Une première hypothèse avancée serait que les explosions ont été causées par des batteries défectueuses. Dans le passé, certains appareils électroniques ont vu leurs batteries, généralement au lithium, surchauffer et exploser. Toutefois, cette théorie est jugée peu probable dans le cas des Gold Apollo AR-924 pour plusieurs raisons.
D’une part, ces pagers utilisent des piles alcalines standards, qui ne présentent pas les mêmes risques d’explosion que les batteries au lithium.

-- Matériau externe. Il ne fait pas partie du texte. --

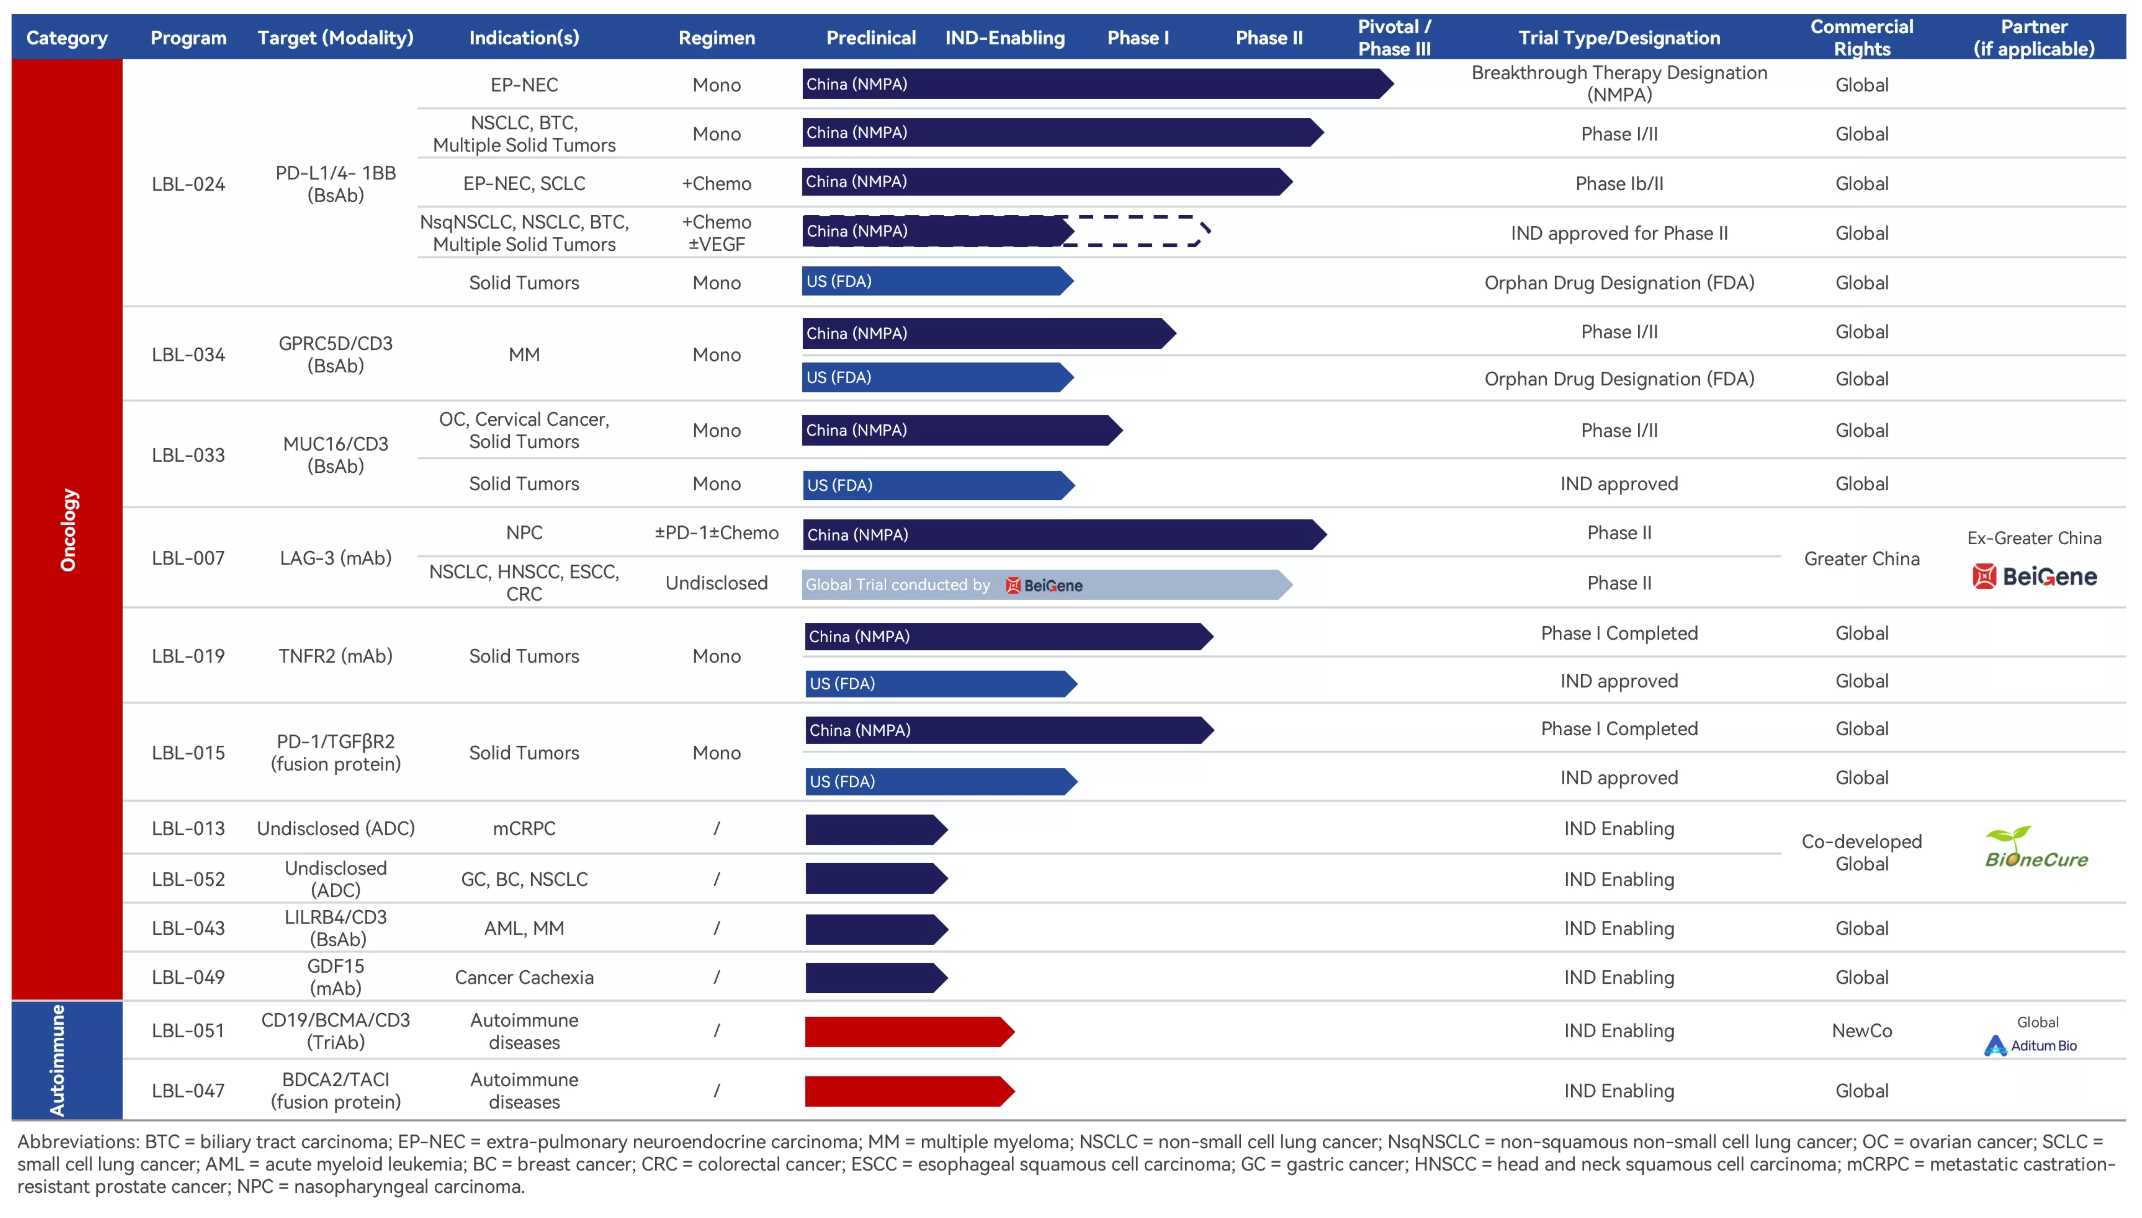2142x1218 pixels.
Task: Click the red LBL-047 progress arrow
Action: tap(908, 1091)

De plus, l’explosion simultanée de tant de pagers dans des zones géographiques différentes au même moment ne pourrait pas être expliquée simplement par un défaut de fabrication de la batterie. Un tel scénario nécessiterait une défaillance coordonnée à une échelle improbable.
La seconde hypothèse, et celle qui est largement privilégiée par les experts, est que ces pagers ont été modifiés pour contenir une petite charge explosive. Une telle modification aurait pu être effectuée avant leur distribution aux utilisateurs ciblés, par un acteur malveillant qui aurait eu accès aux appareils en amont.
Dans ce scénario, la charge explosive aurait été conçue pour être activée par un signal radio envoyé à une fréquence spécifique, reçu par le pager. Les Gold Apollo AR-924 étant des dispositifs programmables, il est techniquement possible de les reprogrammer pour répondre à un signal particulier. Ce signal pourrait alors déclencher un petit circuit interne connectant une source d’énergie à une charge explosive dissimulée, provoquant ainsi l’explosion.
Cette théorie est renforcée par la nature hautement coordonnée de l’attaque : toutes les explosions ont eu lieu presque simultanément, indiquant qu’un même signal de déclenchement a été envoyé à travers le réseau de communication utilisé par le Hezbollah.
Cette méthode nécessiterait une planification méticuleuse et une connaissance détaillée du matériel, ainsi qu’un accès direct aux pagers au moment de leur préparation ou de leur livraison.